Doctorant, membre du centre Inmae

Le Centre Inmae pour la Recherche et les Études Prospectives a marqué de son empreinte la 31ème édition du Salon International de l'Édition et du Livre (SIEL) à Rabat. Sous la direction de la professeure Mariam Ait Ahmed, le centre a prouvé la force de la recherche académique marocaine en créant un véritable pont intellectuel avec l'Asie du Sud-Est. Face à ce succès, un appel urgent est lancé aux autorités pour financer et soutenir ces initiatives qui enrichissent le paysage culturel national.

Loin des simples expositions commerciales, le Centre Inmae a animé deux rencontres majeures qui ont attiré un public nombreux et spécialisé. Au pavillon de l'association indonésienne "Nahdlatul Ulama", la professeure Mariam Ait Ahmed a présenté une analyse pointue du manuscrit historique "Kaf Al-Awam", écrit par le Cheikh Hachim Ashari. L'édition de ce texte est le fruit d'un travail collaboratif avec des chercheurs indonésiens, encadré et publié par le centre marocain.

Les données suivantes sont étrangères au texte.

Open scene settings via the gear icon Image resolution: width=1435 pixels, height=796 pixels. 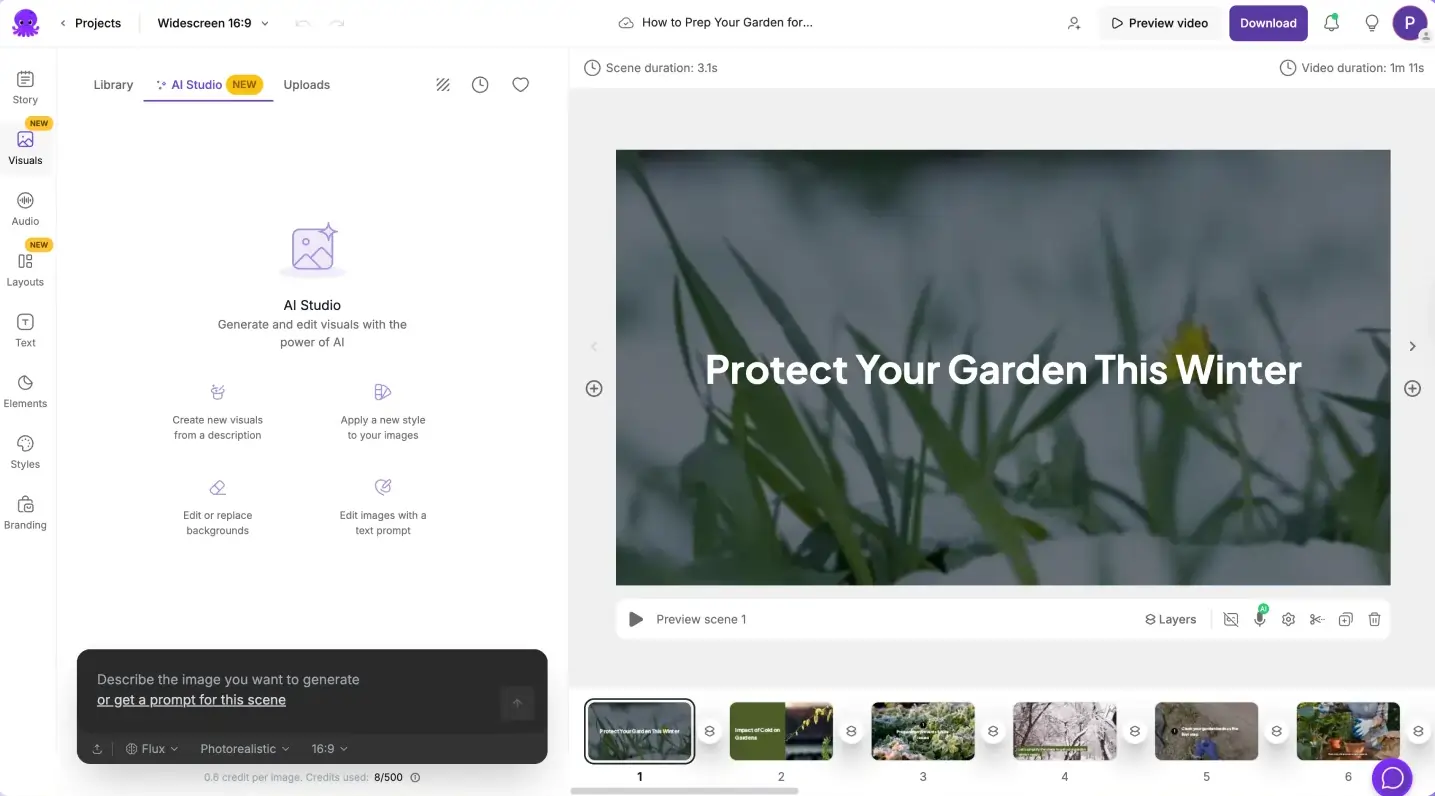[x=1288, y=619]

Par ailleurs, le centre a organisé la signature du nouveau livre du Dr Mohamed Abarbach, "Le système des valeurs éthiques", préfacé par la professeure Ait Ahmed. Cet ouvrage pose les bases d'un dialogue rationnel pour protéger la société de l'extrémisme. Ces événements ont également permis de mettre en lumière le riche catalogue du centre, qui propose des études sur la comparaison des religions, l'éducation des jeunes à l'ère numérique, et même des romans abordant les bouleversements mondiaux. Le centre prévoit d'ailleurs de traduire ses œuvres en indonésien et en anglais pour exporter la pensée marocaine.

Cependant, le rayonnement du Centre Inmae soulève une question fondamentale : comment garantir la survie de ces projets ambitieux ? Aujourd'hui, les centres de recherche indépendants souffrent d'un manque flagrant d'accompagnement. Ils se retrouvent souvent seuls face aux coûts élevés de l'autofinancement et de l'édition, loin de toute stratégie de soutien la part du gouvernement.

Il est grand temps que les ministères de la Culture et de l'Enseignement Supérieur assument leurs responsabilités. Mettre en place des politiques de soutien financier et logistique pour ces centres n'est plus une option, mais une nécessité absolue. C'est à ce prix que le Maroc pourra enrichir ses bibliothèques nationales et renforcer sa diplomatie culturelle (Soft Power) à l'échelle internationale.